- [SOAL]: Menurut bagian dokumen tentang wisma Tsabita, ada berapa kamar di rumah kontrakan itu?

- [BAGIAN DOKUMEN]:
<<<<

…Tsabita…
Kusebut keluarga pertamaku disini. Setelah lulus dari SMA dan melanjutkan kuliah di Semarang, pertama kali yang aku kenal adalah wisma Tsabita. Sebuah rumah kontrakan kecil berisikan 10 kamar, dan dari sinilah aku mengenal semuanya.
2 tahun di Tsabita bukanlah waktu yang singkat bagiku untuk mengenal satu sama lain, 1 tahun berlalu berganti pula orang-orang yang ada di dalamnya. Dari sinilah aku belajar untuk memahami satu per satu kepribadian seseorang, karena wisma ini terkenal dengan wisma yang paling banyak penghuninya bila dibandingkan dengan wisma akhwat teknik yang lain. Dan karena banyak penghuninya itu, maka semakin ribetlah waktu untuk kumpul bareng, hehe.
Bisa dibuktikan, selama 2 tahun aku di Tsabita, ga pernah bisa yang namanya ngumpul bareng semuanya dalam satu waktu, baik itu buat foto wisma, jalan2 wisma, makan bareng, syuro, dan lain-lain. Pasti adaa aja yang berhalangan pada hari itu, padahal udah ditentukan jauh-jauh hari… tapi tetep aja kaya gitu, hehe. Pada sibuk semua euy orang-orangnya…


Tapi inilah yang membuatku cinta pada rumah ini

Tsabita…
Wahana ilmu pertamaku di Semarang.
Dari wisma ini aku belajar tentang kasih sayang, belajar tentang kehangatan sebuah keluarga, belajar tentang arti kedisiplinan, dan tentunya belajar tentang islam.
Tsabita…
Perekat ukhuwah islamiyah antar saudara seiman.
Wisma yang terkenal paling banyak penghuninya, yang pasti pernah ada masalah di dalamnya. Tapi hal inilah yang membuatku kerasan, karena Allah slalu memberikan hikmah di setiap masalah yang ada. Itulah ‘lem perekat’ yang Allah berikan pada kami.

Dari sini juga aku semakin memaknai arti gotong royong dan lapang dada. Saling membantu satu sama lain, saling berbagi cerita, berbagi canda-tawa, berbagi suka-duka, semuanya ada disini

Tsabita…
Aku bakal rindu rumah ini, rumah yang slalu ramai dengan tilawah, baik tilawah saudariku yang kusayang sampai tilawah setiap syuro yang ada. Ya, semenjak pertama kali aku melangkahkan kaki disini, setiap hari pasti adaa aja yang nge.tag Tsabita untuk syuro. Pernah sewaktu aku belum terbiasa disini, siang hari saat aku keluar dari kamar terdengar suara ikhwan-akhwat yang mendiskusikan sesuatu.

>>>>

- [DATA YANG DIBERIKAN]:
<<<<

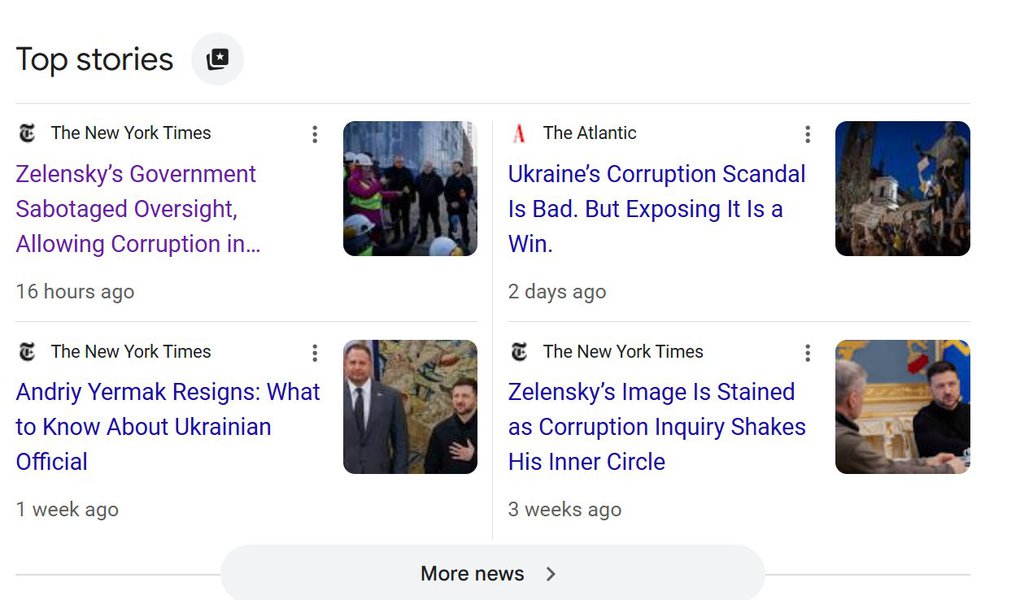1020x600 pixels.
Task: Click the New York Times logo above the Yermak story
Action: coord(27,352)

>>>>

- [PENYELESAIAN]: Rumah kontrakan itu berisi 10 kamar.